_WHAT NEEDS TO BE DONE_
Rewrite every line of the items below as a numbered list, skipping blank lines and omitting the pictures.

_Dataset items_
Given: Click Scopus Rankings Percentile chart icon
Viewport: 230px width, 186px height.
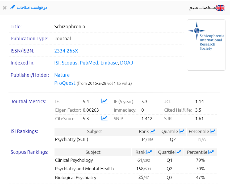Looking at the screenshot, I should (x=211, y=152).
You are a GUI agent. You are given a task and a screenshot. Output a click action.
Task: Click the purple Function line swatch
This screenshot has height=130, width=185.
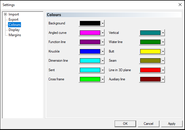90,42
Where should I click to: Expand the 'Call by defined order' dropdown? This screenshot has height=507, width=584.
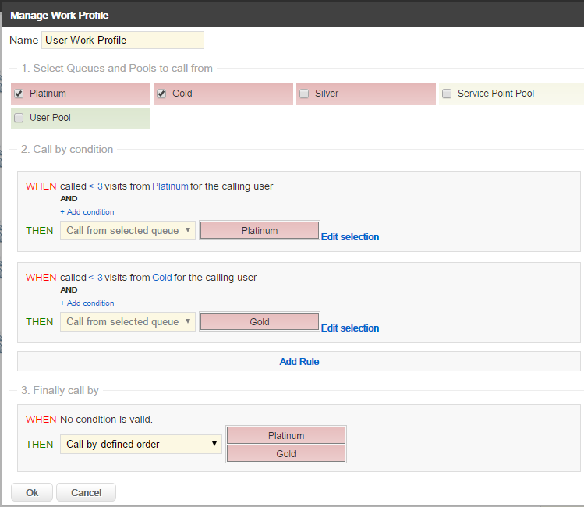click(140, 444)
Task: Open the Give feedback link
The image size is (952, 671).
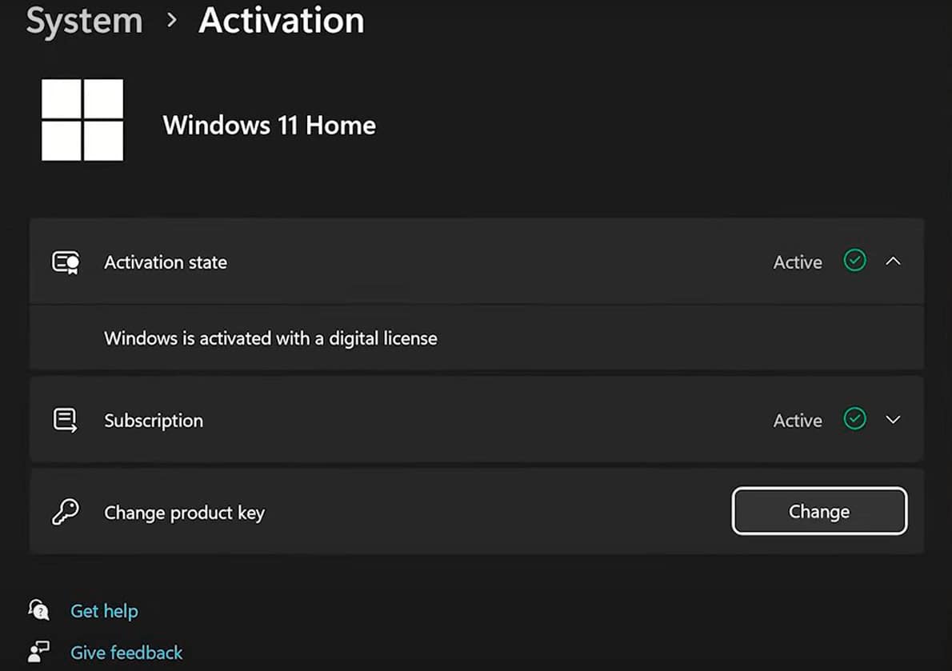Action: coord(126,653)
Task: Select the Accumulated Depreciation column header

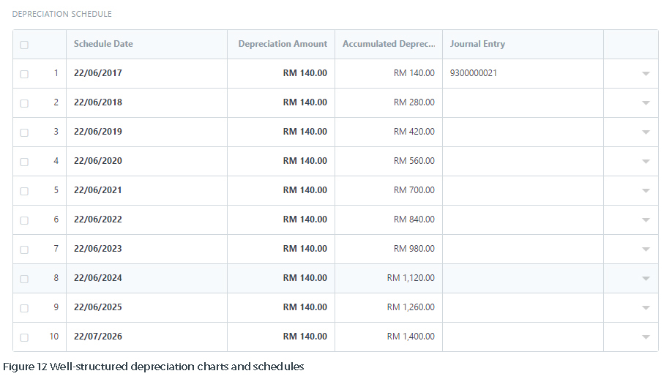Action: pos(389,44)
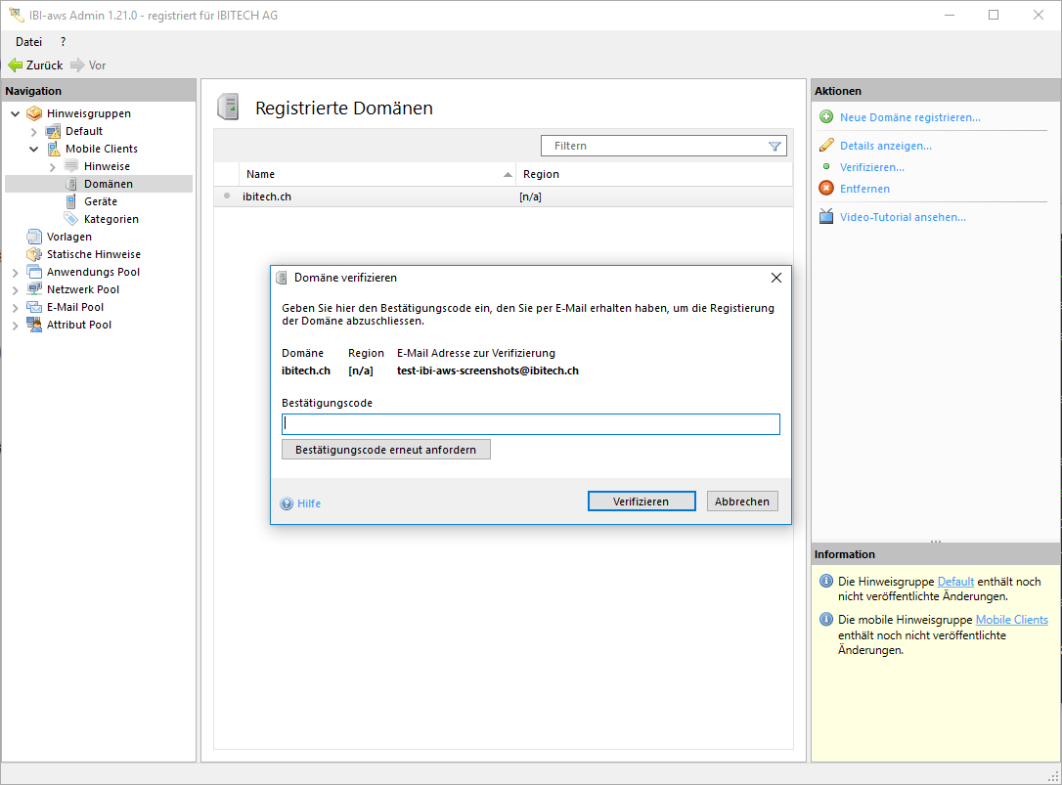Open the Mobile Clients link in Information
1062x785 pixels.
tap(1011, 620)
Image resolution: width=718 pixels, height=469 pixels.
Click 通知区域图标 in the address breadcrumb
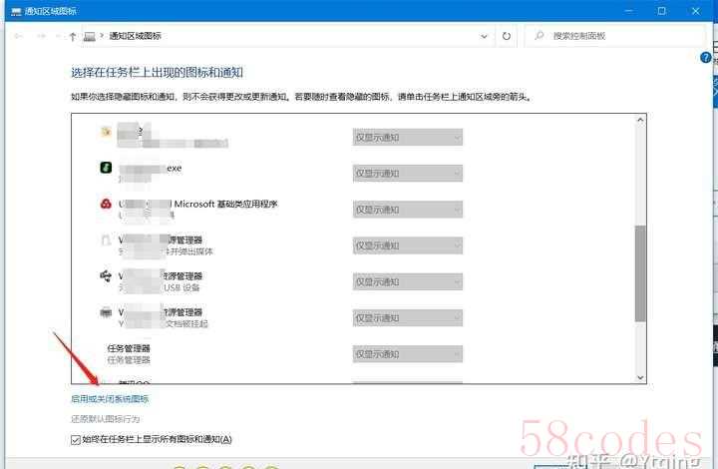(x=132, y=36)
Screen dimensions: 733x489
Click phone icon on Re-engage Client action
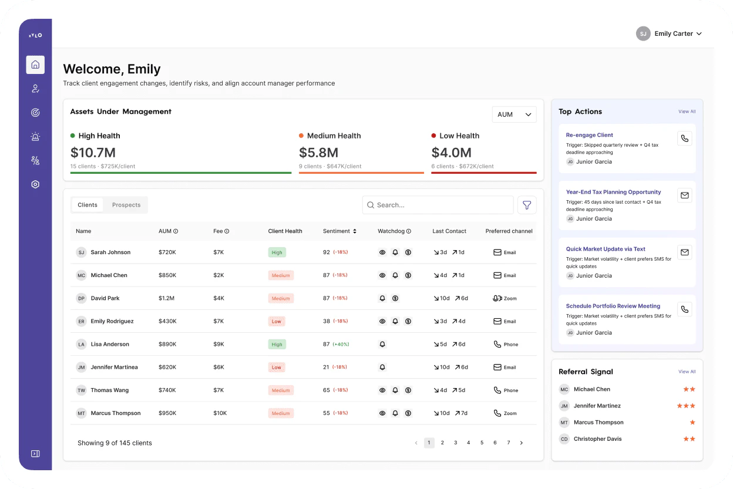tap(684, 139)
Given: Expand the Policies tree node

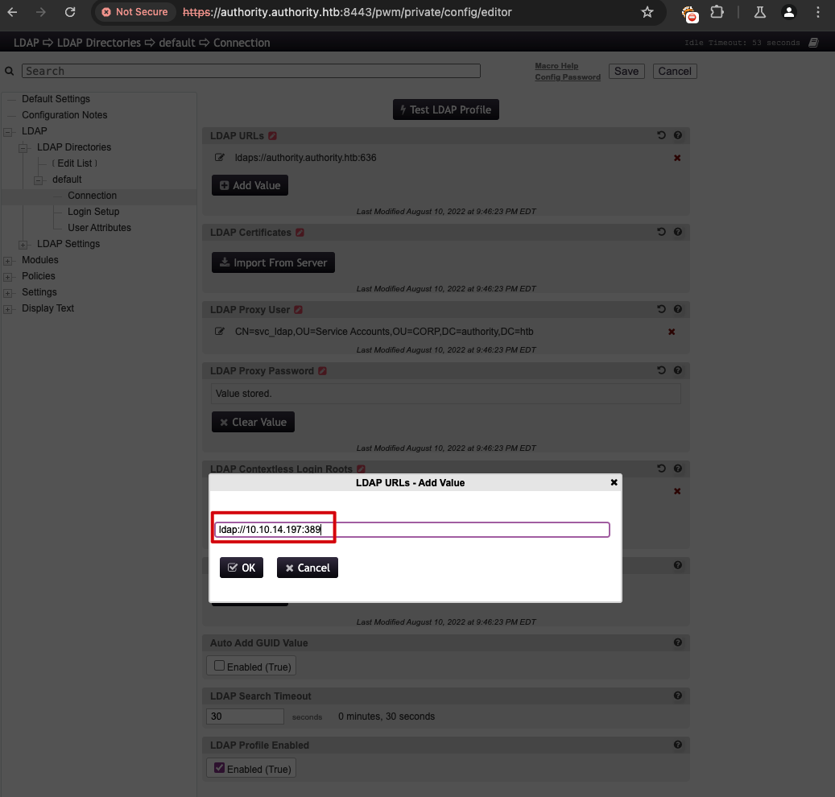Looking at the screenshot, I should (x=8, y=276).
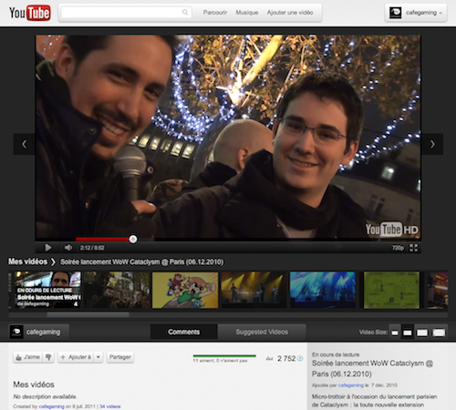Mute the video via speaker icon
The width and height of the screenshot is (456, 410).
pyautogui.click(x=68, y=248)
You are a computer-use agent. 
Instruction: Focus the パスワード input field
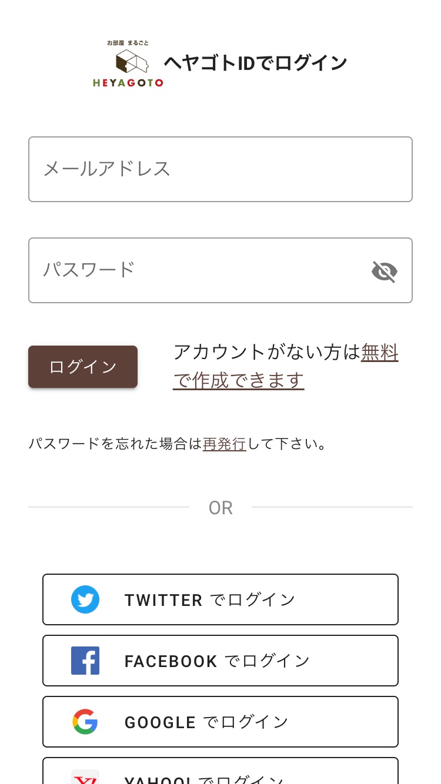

_OUTPUT_
1. Given: Click Scopus Rankings Percentile chart icon
2. Viewport: 230px width, 186px height.
3. Looking at the screenshot, I should (x=211, y=152).
4. You are a GUI agent. You are given a task and a screenshot. Output a click action.
5. Task: Click the purple Function line swatch
6. This screenshot has height=130, width=185.
7. 90,42
8. Where should I click to: Expand the 'Call by defined order' dropdown? This screenshot has height=507, width=584.
9. click(140, 444)
10. Task: Open the Give feedback link
11. The image size is (952, 671).
12. Action: coord(126,653)
13. Task: Select the Accumulated Depreciation column header
14. Action: pos(389,44)
15. Open the Mobile Clients link in Information
16. 1062x785 pixels.
17. tap(1011, 620)
18. Image resolution: width=718 pixels, height=469 pixels.
19. Click 通知区域图标 in the address breadcrumb
20. (x=132, y=36)
21. Screen dimensions: 733x489
22. Click phone icon on Re-engage Client action
23. tap(684, 139)
24. Given: Expand the Policies tree node
25. Looking at the screenshot, I should (x=8, y=276).
26. Mute the video via speaker icon
27. The width and height of the screenshot is (456, 410).
28. pyautogui.click(x=68, y=248)
29. You are a computer-use agent. 
30. Instruction: Focus the パスワード input field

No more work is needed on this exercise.